A reforma do “novo Ensino Médio”: uma interpretação para o ensino de ciências com base na pedagogia histórico-crítica

Bárbara Carine Soares Pinheiro, Neima Alice Menezes Evangelista, Edilson Fortuna de Moradillo

Resumo


Neste artigo fazemos um estudo teórico de análise da Lei nº 13.415, de 16 de fevereiro de 2017, que legisla sobre a Política de Fomento à Implementação de Escolas de Ensino Médio em Tempo Integral, mais conhecida como a Reforma do Novo Ensino Médio. Apresentamos, aqui, os artigos da medida que mais impactaram no Ensino Médio: o aumento da carga horária anual de 800h para 1400h; a escolha dos estudantes por itinerários formativos específicos; a inserção de profissionais com “notório saber” e as regras de financiamento da educação pública.
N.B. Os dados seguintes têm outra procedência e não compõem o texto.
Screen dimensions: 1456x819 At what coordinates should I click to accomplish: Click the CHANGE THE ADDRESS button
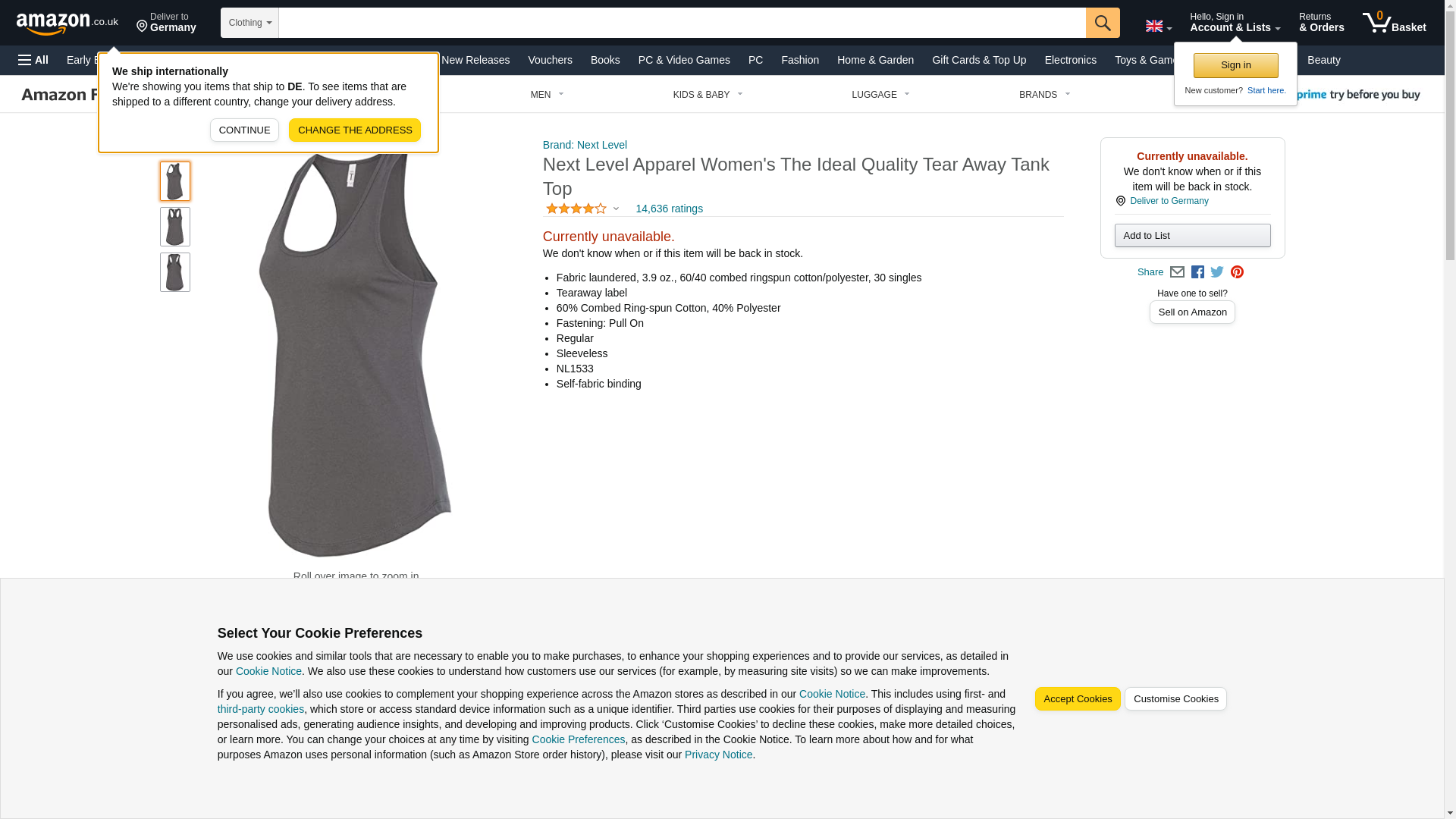pos(355,130)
Argumentamos, de acordo com a Pedagogia Histórico-Crítica como essas mudanças afetam a educação e, particularmente, o Ensino de Ciências, negativamente - na perspectiva da formação integral -, acentuando a diferença entre escolas públicas e particulares e prejudicando, principalmente, os filhos e filhas da classe trabalhadora do nosso país, que dependem de um ensino público, gratuito e socialmente referenciado.


Palavras-chave


Reforma do Ensino Médio; Novo Ensino Médio; Ensino de Ciências; Pedagogia Histórico-Crítica.